A relentless hybrid of post-punk grit, art rock theatrics, and grunge-fueled defiance, “Peacekeeper” is a garage-born monster that speaks to a world on the edge. With brooding lines like “Get me ready for war” shouted like a mantra, the band harnesses pure tension, turning it into something volatile and danceable. The vocals snarl, the bass coils and lashes, the drums stomp like jackboots. But under the fury lies a challenge: how long can peace hold its breath?

This is music with violence, for violence, but never without purpose. It’s a protest song disguised as a battle cry. A rallying anthem for the modern condition: numbed, charged, tribal. In a time when radicalization defines the headlines and neighbor turns on neighbor, “Peacekeeper” becomes a brutal satire and survival ritual in one.
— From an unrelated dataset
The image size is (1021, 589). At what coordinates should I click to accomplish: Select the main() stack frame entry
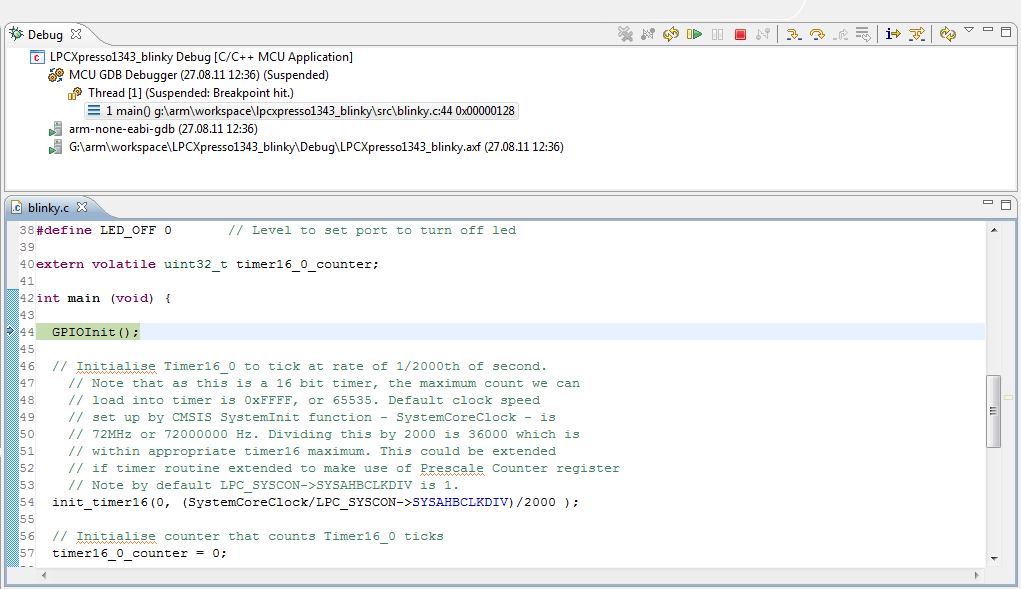[x=310, y=111]
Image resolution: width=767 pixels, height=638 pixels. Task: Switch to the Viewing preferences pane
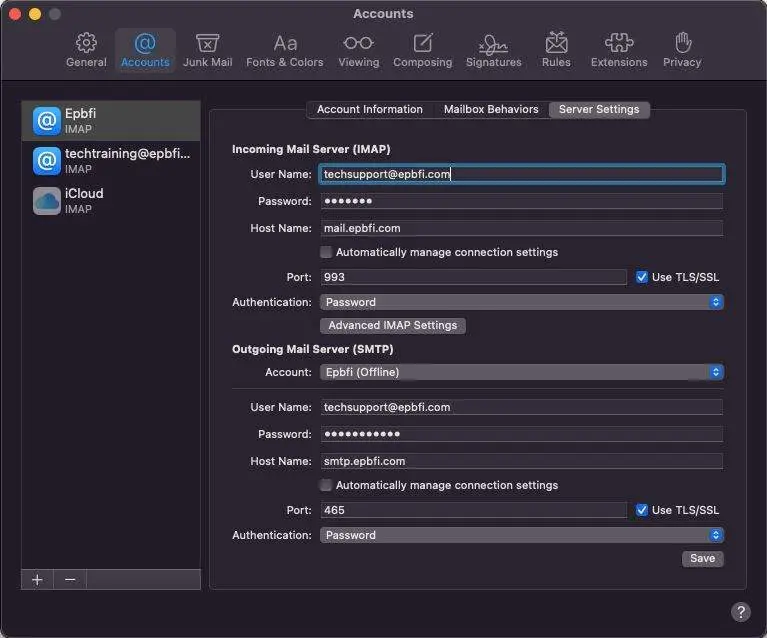[x=358, y=50]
9 o’clock Nasty aren’t just playing music, they’re detonating it. This is the second single from their upcoming LP Chaos, and if “Peacekeeper” is any indication, the album will be an audio insurgency. Their reputation for fusing punk abrasion with philosophical jabs only deepens here. “Peacekeeper” strips away niceties, smears on war paint, and leaves behind only the raw nerve of being alive in the madness.

Don’t just listen. 

March.

Prepare.

The war has already begun!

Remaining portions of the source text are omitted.